(Rows showing where targets appear)
%%
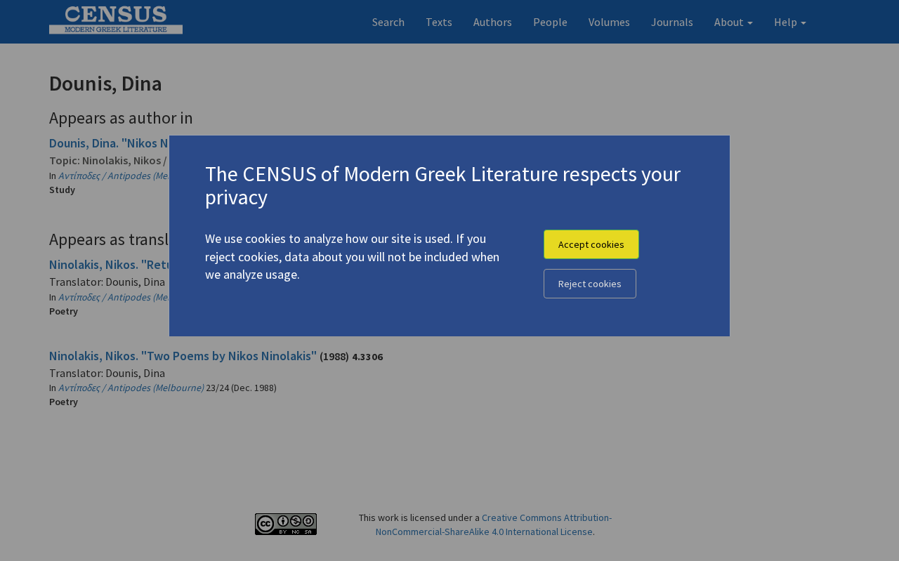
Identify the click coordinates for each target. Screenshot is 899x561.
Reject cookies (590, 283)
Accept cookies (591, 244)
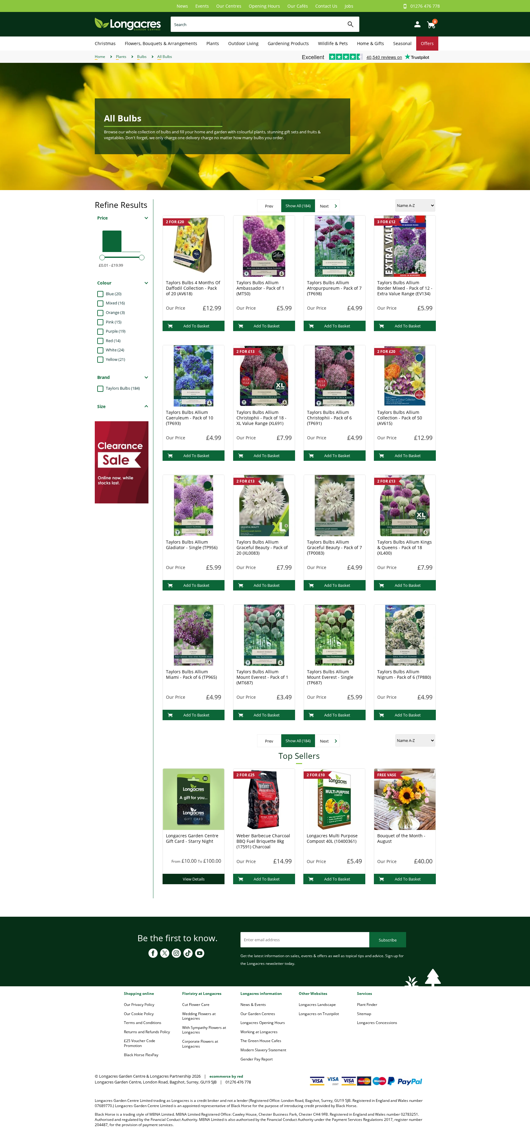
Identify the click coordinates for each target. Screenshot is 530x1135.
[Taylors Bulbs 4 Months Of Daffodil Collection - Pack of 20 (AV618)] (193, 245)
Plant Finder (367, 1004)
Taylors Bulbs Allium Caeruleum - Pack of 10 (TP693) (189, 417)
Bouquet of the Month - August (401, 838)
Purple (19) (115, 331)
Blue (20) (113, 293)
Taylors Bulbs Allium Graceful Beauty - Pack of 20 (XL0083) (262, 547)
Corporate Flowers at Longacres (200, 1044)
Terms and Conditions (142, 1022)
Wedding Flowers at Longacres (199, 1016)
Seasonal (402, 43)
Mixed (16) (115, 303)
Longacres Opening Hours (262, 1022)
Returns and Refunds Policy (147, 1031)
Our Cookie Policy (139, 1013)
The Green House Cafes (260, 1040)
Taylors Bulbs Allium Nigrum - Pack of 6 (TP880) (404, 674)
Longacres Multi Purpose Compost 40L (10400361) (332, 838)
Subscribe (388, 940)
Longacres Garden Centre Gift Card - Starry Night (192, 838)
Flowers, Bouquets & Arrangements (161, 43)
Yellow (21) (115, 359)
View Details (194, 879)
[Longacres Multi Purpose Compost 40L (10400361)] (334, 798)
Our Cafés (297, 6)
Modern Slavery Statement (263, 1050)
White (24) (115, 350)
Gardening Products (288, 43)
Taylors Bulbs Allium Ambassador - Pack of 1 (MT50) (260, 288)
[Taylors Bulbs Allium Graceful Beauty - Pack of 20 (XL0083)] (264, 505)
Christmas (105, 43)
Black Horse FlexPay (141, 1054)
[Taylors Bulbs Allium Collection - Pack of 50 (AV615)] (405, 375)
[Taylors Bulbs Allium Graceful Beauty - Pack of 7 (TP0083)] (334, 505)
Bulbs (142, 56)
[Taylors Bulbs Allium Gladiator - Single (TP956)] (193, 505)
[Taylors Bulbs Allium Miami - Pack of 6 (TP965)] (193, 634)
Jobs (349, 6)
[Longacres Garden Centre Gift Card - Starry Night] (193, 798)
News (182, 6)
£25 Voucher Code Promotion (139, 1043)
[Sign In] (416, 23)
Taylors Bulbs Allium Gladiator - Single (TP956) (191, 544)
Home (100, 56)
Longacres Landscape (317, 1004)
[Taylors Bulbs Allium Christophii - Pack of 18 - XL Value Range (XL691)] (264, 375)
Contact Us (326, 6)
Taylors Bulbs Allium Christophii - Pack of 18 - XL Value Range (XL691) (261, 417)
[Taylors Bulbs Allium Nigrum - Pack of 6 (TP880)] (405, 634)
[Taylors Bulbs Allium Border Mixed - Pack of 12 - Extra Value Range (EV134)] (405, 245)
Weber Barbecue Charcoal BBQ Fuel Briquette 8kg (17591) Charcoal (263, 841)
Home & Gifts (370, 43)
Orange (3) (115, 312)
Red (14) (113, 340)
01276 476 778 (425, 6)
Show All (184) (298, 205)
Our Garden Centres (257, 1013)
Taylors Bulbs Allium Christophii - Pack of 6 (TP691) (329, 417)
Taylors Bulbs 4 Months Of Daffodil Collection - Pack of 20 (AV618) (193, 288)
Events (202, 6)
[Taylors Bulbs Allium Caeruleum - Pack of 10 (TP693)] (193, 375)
%%
%%
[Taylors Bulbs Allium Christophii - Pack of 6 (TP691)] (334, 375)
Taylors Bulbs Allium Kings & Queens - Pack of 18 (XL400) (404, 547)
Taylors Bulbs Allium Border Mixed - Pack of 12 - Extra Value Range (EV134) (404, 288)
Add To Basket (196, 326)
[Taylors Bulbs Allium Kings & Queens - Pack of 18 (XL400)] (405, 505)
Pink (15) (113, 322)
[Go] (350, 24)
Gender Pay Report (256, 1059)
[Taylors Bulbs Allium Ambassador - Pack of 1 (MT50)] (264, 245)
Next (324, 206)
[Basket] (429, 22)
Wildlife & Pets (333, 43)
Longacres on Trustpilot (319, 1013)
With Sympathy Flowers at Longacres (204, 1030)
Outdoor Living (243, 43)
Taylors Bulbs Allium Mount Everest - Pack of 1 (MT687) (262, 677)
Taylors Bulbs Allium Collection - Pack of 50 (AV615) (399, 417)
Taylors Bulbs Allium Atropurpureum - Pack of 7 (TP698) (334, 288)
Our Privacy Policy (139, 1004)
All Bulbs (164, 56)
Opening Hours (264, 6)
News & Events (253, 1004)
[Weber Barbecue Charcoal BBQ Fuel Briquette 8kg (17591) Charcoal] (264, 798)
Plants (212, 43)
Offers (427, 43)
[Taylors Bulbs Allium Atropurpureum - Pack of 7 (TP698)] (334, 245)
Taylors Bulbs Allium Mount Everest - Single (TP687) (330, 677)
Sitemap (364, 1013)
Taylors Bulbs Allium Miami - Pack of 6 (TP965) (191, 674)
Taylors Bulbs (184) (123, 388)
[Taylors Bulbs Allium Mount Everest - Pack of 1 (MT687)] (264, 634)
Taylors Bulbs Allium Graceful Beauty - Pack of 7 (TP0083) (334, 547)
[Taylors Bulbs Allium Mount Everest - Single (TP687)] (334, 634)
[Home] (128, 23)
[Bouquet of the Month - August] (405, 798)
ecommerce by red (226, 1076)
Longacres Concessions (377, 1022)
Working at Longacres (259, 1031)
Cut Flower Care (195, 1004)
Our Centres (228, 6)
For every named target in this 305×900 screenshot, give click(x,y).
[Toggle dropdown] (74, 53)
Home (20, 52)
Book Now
%%
• [Task requirements]:
Copy the listing above, line for line, starting with the line that contains "Bulbs (142, 56)" and continuing down to the line that contains "Home (100, 56)", with both of those lines included.

• [Solution to the exercise]:
Bulbs (142, 56)
[Taylors Bulbs Allium Gladiator - Single (TP956)] (193, 505)
[Taylors Bulbs Allium Miami - Pack of 6 (TP965)] (193, 634)
Jobs (349, 6)
[Longacres Garden Centre Gift Card - Starry Night] (193, 798)
News (182, 6)
£25 Voucher Code Promotion (139, 1043)
[Sign In] (416, 23)
Taylors Bulbs Allium Gladiator - Single (TP956) (191, 544)
Home (100, 56)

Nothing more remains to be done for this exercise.